Optical and electronic transport properties of single-crystalline Bi₂Te₃ hexagonal nanoplates determined by infrared spectroscopy and first-principles calculations

Abstract

The optical and electronic transport properties of bismuth telluride (Bi₂Te₃) nanoplates were determined using infrared spectroscopy measurements combined with first-principles calculations. The Bi₂Te₃ nanoplates were prepared by solvothermal synthesis and consisted of single-crystalline particles of hexagonal shape, with edge lengths of approximately 1.2 μm and a thickness of less than 30 nm. To determine the optical and electronic transport properties, the nanoplates were aligned on a glass substrate by using a drop-casting method.
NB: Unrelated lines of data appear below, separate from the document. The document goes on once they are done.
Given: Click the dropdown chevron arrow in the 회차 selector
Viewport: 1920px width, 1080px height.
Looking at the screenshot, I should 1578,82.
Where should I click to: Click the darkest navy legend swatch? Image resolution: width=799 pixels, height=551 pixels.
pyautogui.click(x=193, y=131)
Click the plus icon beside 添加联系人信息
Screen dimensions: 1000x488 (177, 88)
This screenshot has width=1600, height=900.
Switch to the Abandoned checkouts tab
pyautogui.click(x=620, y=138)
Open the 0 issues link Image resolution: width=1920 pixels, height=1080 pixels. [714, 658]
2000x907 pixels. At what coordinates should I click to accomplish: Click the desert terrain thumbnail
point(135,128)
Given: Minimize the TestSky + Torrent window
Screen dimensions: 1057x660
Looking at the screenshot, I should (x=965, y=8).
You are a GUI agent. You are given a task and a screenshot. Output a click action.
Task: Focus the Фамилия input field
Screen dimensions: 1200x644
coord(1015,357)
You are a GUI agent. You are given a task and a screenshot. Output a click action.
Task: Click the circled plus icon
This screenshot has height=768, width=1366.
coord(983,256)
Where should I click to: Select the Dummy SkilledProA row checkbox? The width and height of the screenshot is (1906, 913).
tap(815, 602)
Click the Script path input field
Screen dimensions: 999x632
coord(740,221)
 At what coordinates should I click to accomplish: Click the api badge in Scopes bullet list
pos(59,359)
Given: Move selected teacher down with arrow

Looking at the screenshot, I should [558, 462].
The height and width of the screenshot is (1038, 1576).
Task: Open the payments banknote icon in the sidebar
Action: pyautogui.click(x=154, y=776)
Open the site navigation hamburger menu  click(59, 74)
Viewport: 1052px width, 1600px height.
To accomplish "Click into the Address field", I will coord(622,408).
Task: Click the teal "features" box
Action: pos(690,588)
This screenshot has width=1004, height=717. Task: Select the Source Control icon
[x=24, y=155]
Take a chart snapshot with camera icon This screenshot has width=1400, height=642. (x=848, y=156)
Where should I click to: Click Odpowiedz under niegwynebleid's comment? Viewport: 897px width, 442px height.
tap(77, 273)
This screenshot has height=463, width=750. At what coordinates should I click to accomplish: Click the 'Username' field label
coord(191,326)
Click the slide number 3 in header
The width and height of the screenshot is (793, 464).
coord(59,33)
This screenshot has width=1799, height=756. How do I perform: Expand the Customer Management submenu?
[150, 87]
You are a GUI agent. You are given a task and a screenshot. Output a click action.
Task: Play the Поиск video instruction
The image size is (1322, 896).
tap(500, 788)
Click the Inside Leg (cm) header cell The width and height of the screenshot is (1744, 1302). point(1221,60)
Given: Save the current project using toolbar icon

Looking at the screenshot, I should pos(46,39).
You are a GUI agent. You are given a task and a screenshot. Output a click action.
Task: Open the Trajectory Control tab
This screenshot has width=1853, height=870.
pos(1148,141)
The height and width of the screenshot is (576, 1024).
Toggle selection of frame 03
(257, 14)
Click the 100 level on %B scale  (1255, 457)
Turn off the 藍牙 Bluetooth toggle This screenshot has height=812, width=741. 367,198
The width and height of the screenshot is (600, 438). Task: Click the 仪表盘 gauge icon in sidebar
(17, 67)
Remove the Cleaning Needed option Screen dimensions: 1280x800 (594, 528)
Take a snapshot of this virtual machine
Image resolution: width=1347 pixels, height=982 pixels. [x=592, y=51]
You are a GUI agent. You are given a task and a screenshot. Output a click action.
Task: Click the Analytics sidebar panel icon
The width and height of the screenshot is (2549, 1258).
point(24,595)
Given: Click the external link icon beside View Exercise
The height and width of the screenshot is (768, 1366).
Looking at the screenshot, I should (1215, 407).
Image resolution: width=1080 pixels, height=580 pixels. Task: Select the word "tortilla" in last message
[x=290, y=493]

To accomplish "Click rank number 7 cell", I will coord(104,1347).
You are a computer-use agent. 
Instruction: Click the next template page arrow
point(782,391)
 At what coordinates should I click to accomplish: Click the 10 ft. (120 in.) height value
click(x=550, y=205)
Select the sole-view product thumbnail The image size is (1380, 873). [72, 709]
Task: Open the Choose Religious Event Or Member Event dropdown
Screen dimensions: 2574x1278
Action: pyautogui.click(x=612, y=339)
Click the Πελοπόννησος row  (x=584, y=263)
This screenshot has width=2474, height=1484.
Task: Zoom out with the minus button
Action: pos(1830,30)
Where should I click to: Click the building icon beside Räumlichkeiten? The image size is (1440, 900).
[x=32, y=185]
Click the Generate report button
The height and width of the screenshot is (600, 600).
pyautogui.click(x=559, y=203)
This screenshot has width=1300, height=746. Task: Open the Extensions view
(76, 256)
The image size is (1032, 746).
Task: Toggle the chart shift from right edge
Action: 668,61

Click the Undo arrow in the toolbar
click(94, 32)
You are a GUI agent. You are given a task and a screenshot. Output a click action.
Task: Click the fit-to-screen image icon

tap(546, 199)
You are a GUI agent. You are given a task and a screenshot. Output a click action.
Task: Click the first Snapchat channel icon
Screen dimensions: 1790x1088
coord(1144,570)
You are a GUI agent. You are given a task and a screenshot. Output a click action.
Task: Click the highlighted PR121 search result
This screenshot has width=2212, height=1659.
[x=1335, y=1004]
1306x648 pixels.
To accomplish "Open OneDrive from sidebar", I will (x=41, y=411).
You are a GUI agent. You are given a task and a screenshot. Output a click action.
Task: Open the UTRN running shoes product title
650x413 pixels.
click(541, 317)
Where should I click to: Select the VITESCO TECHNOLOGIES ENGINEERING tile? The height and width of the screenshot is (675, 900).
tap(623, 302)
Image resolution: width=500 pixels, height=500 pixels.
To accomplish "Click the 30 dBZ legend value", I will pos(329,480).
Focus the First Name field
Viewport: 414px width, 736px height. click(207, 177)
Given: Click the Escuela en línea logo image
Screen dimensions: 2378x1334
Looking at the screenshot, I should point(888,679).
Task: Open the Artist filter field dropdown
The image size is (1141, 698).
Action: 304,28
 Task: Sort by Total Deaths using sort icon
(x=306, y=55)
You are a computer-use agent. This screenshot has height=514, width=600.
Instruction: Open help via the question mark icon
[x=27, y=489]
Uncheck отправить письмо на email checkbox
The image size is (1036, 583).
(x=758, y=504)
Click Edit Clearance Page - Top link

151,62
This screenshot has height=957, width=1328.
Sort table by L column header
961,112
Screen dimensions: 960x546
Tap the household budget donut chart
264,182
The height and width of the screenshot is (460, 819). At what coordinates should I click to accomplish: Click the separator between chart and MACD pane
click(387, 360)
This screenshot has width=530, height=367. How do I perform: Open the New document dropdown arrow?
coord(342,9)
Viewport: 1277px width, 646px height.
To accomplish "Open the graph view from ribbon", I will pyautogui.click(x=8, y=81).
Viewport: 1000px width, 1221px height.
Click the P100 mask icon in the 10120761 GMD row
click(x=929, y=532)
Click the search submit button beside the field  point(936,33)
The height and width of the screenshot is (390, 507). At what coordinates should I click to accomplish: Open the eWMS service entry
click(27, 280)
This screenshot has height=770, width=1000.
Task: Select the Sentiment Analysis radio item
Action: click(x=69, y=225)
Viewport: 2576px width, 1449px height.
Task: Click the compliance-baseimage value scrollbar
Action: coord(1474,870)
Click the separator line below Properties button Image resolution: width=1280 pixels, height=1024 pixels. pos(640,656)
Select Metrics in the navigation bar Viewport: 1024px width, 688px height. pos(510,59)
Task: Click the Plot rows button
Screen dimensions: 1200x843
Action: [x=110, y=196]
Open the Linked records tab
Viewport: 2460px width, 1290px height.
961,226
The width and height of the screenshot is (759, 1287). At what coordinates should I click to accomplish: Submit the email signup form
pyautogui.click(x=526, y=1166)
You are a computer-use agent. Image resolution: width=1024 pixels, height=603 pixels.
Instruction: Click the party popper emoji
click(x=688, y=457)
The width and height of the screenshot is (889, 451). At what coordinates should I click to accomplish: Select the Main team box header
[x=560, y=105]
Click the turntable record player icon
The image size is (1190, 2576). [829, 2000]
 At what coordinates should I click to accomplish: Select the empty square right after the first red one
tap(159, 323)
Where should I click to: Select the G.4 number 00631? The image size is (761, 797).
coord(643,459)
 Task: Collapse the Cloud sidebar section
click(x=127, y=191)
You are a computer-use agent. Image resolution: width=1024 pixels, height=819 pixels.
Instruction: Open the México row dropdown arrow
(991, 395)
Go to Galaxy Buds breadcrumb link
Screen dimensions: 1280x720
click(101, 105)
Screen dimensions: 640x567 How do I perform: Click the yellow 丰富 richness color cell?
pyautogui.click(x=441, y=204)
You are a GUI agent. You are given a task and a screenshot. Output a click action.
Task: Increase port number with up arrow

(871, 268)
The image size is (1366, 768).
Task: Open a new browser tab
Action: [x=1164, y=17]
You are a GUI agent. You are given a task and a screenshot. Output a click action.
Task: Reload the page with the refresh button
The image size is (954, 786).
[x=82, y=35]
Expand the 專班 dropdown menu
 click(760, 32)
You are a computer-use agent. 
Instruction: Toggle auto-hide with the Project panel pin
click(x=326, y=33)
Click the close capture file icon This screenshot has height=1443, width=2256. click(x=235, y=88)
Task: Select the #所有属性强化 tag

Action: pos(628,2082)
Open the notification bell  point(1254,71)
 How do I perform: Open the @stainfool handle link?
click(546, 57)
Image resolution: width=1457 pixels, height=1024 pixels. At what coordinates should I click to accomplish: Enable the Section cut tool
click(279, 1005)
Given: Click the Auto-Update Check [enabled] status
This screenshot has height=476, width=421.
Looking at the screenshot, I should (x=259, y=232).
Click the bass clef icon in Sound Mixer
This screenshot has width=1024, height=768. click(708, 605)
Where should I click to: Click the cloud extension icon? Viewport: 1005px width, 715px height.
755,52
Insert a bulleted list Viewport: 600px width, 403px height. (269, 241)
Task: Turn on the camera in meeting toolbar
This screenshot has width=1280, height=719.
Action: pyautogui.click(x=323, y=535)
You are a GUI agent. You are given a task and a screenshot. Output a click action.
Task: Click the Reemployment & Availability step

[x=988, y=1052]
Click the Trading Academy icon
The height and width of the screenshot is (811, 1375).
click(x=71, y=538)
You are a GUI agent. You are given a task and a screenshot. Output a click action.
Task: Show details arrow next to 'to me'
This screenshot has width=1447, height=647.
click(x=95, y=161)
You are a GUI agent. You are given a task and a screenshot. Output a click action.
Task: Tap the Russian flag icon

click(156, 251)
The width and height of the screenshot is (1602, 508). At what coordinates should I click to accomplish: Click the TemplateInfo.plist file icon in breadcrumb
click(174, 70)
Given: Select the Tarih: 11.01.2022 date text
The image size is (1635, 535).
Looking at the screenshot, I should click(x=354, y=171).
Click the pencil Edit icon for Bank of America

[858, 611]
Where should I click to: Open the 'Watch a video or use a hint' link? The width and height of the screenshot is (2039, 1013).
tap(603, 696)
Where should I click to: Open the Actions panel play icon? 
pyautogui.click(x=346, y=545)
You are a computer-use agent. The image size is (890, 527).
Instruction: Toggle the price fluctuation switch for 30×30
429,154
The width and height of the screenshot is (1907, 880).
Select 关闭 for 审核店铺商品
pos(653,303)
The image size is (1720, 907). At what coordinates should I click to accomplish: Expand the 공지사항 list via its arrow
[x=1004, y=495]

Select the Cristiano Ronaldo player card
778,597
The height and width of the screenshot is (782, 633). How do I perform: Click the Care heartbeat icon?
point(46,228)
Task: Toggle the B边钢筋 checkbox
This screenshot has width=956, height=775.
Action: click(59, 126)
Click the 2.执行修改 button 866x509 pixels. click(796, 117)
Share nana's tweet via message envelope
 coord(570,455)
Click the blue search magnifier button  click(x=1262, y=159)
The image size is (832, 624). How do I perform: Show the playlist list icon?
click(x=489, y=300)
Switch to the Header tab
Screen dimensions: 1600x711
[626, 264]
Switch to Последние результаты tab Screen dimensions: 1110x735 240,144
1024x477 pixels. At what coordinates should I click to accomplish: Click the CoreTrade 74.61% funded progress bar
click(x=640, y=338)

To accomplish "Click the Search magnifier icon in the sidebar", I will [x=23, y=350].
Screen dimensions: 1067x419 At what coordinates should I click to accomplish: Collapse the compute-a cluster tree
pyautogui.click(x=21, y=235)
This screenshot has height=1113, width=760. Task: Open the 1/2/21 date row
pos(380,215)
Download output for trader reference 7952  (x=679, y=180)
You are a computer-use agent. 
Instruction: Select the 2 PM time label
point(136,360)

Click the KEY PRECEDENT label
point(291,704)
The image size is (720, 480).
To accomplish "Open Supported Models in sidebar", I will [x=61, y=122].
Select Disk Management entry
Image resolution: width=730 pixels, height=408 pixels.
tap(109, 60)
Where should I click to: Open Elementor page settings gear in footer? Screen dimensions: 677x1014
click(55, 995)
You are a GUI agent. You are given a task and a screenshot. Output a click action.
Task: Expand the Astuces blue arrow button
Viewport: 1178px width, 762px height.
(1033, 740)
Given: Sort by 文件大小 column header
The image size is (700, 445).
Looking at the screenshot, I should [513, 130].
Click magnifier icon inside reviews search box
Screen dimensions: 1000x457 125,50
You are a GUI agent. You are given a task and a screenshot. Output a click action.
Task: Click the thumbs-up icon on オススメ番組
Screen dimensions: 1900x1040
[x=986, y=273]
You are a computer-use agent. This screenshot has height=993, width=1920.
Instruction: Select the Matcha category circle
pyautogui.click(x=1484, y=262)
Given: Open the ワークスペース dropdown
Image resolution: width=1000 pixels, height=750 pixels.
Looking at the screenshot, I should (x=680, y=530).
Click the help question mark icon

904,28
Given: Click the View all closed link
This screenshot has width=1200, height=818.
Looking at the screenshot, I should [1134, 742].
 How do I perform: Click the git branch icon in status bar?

We prepared two types of nanoplates: a non-annealed sample with high resistance (due to the presence of isolated nanoplates) and an annealed sample with relatively low resistance, due to its connected nanoplates. The bandgap of the nanoplates, evaluated using infrared spectroscopy, was not significantly affected by the connecting process. The direct and indirect bandgaps were estimated to be approximately 0.14 and 0.06 eV, respectively, and were different from the values previously reported for single-crystalline bulk materials. Although the exact reason for this difference is not clear, we suggest that the structure of the nanoplates might influence the electronic band structure. The electronic transport properties were estimated by infrared spectroscopy using the Drude model, with the effective mass determined from the band structure obtained from first-principles calculations based on density functional theory. The electronic transport properties of the non-annealed nanoplates were essentially the same as those of their annealed counterparts. Therefore, we conclude that the electronic transport properties of nanoplates can be estimated through a combined analysis of different samples, in which the nanoplates are tightly connected or isolated from each other.